• Two teams independently searched for axions, a dark matter candidate, by analyzing X-ray emissions from starburst galaxies (M82 and M87) using NuSTAR telescope data.
• One team searched for lightweight axions converting into X-ray photons via magnetic fields, while the other looked for heavy axions decaying into observable photons.
• Both teams found no axion signals but established new constraints on axion properties, contributing to the broader understanding of dark matter.

Two independent research teams have focused on starburst galaxies as potential axion factories, seeking to detect these hypothetical particles, which are considered leading candidates for dark matter. They analyzed X-ray data from the Nuclear Spectroscopic Telescope Array (NuSTAR) to detect specific signatures related to axion production and decay. The teams investigated galaxies M82 and M87, looking for spectral distortions indicative of axions. While neither team detected a definitive axion signal, their research provided valuable constraints on the potential properties of axions within specific mass ranges.

• What: Two research teams independently searched for axions by analyzing X-ray data from starburst galaxies M82 and M87.
• Who: One team consisted of Orion Ning and Benjamin R. Safdi. The other team included Francisco R. Candón, Damiano F. G. Fiorillo, Giuseppe Lucente, Edoardo Vitagliano, and Julia K. Vogel.
• When: The research was published on May 1, 2025. The NuSTAR telescope, used for data collection, was launched in 2012.
• Where: The research focused on the starburst galaxies M82 and M87.

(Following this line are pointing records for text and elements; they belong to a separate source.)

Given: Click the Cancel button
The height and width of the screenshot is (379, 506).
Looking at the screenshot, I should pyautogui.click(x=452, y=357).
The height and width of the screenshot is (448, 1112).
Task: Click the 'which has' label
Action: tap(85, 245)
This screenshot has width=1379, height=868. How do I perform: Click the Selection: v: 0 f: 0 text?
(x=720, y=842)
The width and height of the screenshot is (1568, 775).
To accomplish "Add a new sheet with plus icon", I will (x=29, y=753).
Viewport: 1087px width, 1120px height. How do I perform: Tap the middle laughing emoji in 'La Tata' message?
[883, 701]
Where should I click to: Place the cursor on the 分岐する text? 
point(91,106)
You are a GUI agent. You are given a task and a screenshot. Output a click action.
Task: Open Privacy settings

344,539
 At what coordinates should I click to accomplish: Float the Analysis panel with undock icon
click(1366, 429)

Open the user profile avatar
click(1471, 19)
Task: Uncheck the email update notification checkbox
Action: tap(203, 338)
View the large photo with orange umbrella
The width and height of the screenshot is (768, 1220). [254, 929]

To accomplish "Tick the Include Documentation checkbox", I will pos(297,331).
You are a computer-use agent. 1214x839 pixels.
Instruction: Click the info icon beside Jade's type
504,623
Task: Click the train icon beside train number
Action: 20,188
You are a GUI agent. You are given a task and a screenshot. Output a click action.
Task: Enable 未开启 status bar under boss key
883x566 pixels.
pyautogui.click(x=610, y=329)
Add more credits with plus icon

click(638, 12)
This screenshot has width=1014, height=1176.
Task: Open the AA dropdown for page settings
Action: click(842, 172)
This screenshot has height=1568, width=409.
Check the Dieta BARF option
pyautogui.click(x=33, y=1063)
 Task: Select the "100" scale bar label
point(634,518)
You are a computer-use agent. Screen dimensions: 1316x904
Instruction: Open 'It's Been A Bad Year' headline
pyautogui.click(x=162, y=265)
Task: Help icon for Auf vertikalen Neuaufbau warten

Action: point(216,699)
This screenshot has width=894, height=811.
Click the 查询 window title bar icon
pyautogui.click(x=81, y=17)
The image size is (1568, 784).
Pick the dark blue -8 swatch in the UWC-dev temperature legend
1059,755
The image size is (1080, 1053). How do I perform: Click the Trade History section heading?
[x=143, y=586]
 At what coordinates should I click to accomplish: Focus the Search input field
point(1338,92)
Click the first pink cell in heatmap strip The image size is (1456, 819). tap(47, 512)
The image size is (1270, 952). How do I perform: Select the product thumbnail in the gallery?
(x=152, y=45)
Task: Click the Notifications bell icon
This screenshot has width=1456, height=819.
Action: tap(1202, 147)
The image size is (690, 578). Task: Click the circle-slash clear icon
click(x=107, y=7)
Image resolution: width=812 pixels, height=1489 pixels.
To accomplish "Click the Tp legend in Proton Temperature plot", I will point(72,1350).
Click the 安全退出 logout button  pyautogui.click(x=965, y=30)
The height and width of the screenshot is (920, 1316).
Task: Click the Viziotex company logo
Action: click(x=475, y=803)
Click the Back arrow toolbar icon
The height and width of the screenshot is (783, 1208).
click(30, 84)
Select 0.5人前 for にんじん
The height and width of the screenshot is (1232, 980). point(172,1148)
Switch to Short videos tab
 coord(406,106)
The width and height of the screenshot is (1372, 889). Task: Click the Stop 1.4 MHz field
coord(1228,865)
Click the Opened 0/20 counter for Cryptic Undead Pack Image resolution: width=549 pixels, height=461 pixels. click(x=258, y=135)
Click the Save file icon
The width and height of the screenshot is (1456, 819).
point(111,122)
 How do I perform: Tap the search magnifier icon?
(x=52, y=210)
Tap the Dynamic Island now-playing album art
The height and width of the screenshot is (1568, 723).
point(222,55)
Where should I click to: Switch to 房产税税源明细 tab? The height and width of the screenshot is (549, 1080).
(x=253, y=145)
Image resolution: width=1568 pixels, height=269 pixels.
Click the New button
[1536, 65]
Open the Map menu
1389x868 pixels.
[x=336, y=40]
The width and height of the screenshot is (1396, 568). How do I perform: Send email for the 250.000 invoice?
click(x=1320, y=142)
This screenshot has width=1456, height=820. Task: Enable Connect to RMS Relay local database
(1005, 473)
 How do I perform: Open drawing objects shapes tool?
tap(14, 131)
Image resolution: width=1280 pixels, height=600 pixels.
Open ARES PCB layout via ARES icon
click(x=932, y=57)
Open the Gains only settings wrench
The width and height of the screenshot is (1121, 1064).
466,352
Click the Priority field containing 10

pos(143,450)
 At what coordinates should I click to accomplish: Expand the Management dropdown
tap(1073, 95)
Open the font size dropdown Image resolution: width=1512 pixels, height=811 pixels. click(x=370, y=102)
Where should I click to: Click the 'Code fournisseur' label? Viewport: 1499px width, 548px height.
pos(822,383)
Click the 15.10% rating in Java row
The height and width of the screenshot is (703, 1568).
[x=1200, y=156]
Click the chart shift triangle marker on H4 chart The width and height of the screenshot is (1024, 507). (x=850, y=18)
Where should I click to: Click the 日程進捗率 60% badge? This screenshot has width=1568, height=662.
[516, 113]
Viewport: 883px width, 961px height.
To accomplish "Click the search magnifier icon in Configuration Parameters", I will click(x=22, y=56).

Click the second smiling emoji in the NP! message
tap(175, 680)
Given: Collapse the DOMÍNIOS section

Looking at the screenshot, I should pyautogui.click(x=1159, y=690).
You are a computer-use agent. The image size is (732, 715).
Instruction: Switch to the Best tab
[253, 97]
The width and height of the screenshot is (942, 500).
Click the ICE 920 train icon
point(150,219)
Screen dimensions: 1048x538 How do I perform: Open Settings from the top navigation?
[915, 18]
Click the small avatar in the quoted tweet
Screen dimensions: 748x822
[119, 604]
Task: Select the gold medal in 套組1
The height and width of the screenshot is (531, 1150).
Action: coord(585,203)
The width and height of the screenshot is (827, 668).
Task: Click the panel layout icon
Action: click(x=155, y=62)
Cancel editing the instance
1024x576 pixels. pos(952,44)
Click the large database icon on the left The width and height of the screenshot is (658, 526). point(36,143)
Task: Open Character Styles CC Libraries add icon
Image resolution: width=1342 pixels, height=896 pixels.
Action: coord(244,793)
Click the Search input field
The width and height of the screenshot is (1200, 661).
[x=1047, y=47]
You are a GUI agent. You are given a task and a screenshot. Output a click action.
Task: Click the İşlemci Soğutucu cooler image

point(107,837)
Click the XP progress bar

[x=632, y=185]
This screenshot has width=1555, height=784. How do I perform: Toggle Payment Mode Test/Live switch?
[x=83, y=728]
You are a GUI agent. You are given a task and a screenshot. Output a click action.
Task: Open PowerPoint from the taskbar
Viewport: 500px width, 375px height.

The search for axions is motivated by the potential to solve problems with the strong force and to explain dark matter. This research, employing observations of entire galaxies, offers a novel approach to axion detection, complementing laboratory experiments and observations of individual stars. The fact that no signal was detected allows for refining the range of potential axion masses and properties. The analysis also highlights the complex astrophysical environments of galaxies, making accurate modeling of axion production challenging but crucial.

Axions are some of the best motivated candidates at the moment for physics beyond the standard model.

We think of stars as axion factories. The Sun is the closest and thus the simplest factory to deal with, but there are maybe better sources out there.

We’ve taken this factory analogy to the extreme.

If these particles exist, they would outshine what you already observe in x rays.

We are gaining new insights into axions by looking for them in data collected by astronomers who are interested in these galaxies for entirely different reasons.

Two independent teams have probed starburst galaxies for axion signatures using X-ray data from the NuSTAR telescope. While neither team detected a signal, their research has contributed valuable constraints on the properties of axions, narrowing down the search parameters for future experiments. Future research will explore a broader set of axion production mechanisms and target other galaxies, continuing the quest to understand dark matter.